— Passage for review —
= Beginning of Section =

Basketball: Cavaliers have no cure yet for their LeBron James hangover

When LeBron James left Cleveland for the second time, the team made the conscious decision to make a clean break from its historic superstar. PHOTO: AFP

(NEW YORK TIMES) - LeBron James is no longer in Cleveland to save the Cavaliers.

Gone are his blocks, his passes, his points and his unmatched, electric presence.

He was not there to rescue the Cavaliers from this season's woeful 0-6 start. Nor is he there to fix the mess created Sunday, when the team fired its championship-winning head coach, Tyronn Lue.

James, of course, is a Los Angeles Laker now, focused on trying to resurrect a legendary team from the Western Conference scrap heap.

His Ohio absence weighs heavy still. It casts a long shadow over, and raises deep questions about, a team that went to the NBA finals the last four years and walked away with a title in 2016.

Call it the LeBron James hangover.

"There was a total dependence on LeBron," said Larry Drew, the team's longtime lead assistant, who found himself suddenly elevated to the uncertain position of what the Cavaliers called the "acting" head coach when Lue was fired.

"A total dependence," he said, to emphasise the point.

"I am not just talking about his talent, but the whole presence," he said. "You could sense it just when he walked into the gym. And when that is taken away, when he is gone, it is like, where do you go? The whole organisation feels it, has had to deal with it, even the whole city. And that is the struggle." So far, the struggle is real, and it is not going well.

When James left Cleveland, for the second time, the team made the conscious decision to make a clean break from its historic superstar.

That massive mural of James that had stretched across the wide flank of a building near Quicken Loans arena? Gone. Looking to buy a commemorative No. 23 James jersey at the arena's team shop? Good luck.

Shortly before the regular season began, a relaxed and confident Lue sat on a bench at the team's practice facility and spoke about guiding a team - Cleveland without James - far different from the one he had coached to multiple championship finals.

"Everything LeBron touched turned to gold for everybody," Lue said. "Losing a guy like that, it's tough, but we got to change the culture, and I think we can." Lue said he envisioned leaning on his veterans while steadily growing a young and unproven core.

Could the Cavaliers make the playoffs? "It'll take some work," he said then, "but yeah." Then came brutal reality. A half-dozen contests into the season, the Cavaliers (1-7) had not led in the second half of any game they had played.

Lue and the team's front office clashed over how much the young players should be on the court. The Atlanta Hawks - expected to be among the NBA's worst this season - came to town for Cleveland's home opener and left with a 22-point win.

Quicken Loans Arena felt like a morgue, much as it had following James' departure for Miami. Tickets were being sold on the internet for $2 (S$2.75).

The day after a 12-point loss to the Pacers in which the Cavaliers made less than a third of their 3-pointers and allowed Indiana to shoot 64.9 percent from the floor, Lue was fired. "It just took all of my breath away - devastating," said Drew, who was extremely close to Lue.

When he spoke with general manager Koby Altman and was asked to temporarily take over the team, Drew, a former NBA player who has had head coaching stints in Atlanta and Milwaukee, had a firm response: "I am very reluctant to do this. Very reluctant."

= End of Section =

— Stored entries —
= Beginning of Section =

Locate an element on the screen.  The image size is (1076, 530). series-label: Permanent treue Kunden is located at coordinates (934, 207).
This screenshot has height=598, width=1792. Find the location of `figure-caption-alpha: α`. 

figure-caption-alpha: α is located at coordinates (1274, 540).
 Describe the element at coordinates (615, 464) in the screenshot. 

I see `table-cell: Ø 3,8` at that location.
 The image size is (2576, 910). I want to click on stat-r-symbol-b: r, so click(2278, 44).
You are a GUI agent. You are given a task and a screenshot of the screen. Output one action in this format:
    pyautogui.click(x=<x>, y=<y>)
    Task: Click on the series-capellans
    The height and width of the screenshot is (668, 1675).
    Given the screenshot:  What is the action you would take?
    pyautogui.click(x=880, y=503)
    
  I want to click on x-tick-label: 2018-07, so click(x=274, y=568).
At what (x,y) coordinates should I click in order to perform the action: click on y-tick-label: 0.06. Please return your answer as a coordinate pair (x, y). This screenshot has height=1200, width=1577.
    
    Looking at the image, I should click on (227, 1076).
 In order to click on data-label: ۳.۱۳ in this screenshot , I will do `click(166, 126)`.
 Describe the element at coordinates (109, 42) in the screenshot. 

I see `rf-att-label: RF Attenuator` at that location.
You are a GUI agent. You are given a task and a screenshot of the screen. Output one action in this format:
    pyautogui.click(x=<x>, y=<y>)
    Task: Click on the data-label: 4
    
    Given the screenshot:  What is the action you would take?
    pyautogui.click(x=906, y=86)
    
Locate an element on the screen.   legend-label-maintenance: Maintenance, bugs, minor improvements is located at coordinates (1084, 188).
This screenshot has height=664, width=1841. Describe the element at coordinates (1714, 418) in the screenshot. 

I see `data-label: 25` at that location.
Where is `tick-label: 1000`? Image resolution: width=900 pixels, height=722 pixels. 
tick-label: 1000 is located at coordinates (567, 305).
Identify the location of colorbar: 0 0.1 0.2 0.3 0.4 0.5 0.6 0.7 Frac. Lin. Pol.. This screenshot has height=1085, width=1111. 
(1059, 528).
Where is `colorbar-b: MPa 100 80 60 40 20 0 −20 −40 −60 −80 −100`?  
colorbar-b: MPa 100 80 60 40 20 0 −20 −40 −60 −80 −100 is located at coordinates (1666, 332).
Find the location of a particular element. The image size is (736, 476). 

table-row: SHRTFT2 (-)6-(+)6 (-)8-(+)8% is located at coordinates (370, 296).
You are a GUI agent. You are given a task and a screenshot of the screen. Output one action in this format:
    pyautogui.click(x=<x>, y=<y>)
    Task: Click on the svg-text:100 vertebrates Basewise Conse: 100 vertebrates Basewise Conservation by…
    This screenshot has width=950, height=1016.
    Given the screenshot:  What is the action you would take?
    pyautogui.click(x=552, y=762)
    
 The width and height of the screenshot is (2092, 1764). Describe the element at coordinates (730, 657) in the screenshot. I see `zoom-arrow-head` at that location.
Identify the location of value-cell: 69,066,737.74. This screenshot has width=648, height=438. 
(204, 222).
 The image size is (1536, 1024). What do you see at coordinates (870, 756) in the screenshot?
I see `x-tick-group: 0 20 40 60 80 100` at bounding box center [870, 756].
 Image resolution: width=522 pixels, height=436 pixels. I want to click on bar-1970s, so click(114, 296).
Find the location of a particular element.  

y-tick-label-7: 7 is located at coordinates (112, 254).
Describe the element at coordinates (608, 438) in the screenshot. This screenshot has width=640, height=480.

= End of Section =

— Directive A —
Restate word for word the part of the Cavaliers article that opens with the words containing "He was not there" and closes with "when Lue was fired.".
— Directive B —
Name every person the Cavaliers article mentions by name.
The listing is separate material that stands apart from the Cavaliers article.

— Expected answer A —
He was not there to rescue the Cavaliers from this season's woeful 0-6 start. Nor is he there to fix the mess created Sunday, when the team fired its championship-winning head coach, Tyronn Lue.

James, of course, is a Los Angeles Laker now, focused on trying to resurrect a legendary team from the Western Conference scrap heap.

His Ohio absence weighs heavy still. It casts a long shadow over, and raises deep questions about, a team that went to the NBA finals the last four years and walked away with a title in 2016.

Call it the LeBron James hangover.

"There was a total dependence on LeBron," said Larry Drew, the team's longtime lead assistant, who found himself suddenly elevated to the uncertain position of what the Cavaliers called the "acting" head coach when Lue was fired.

— Expected answer B —
LeBron James, Tyronn Lue, Larry Drew, Koby Altman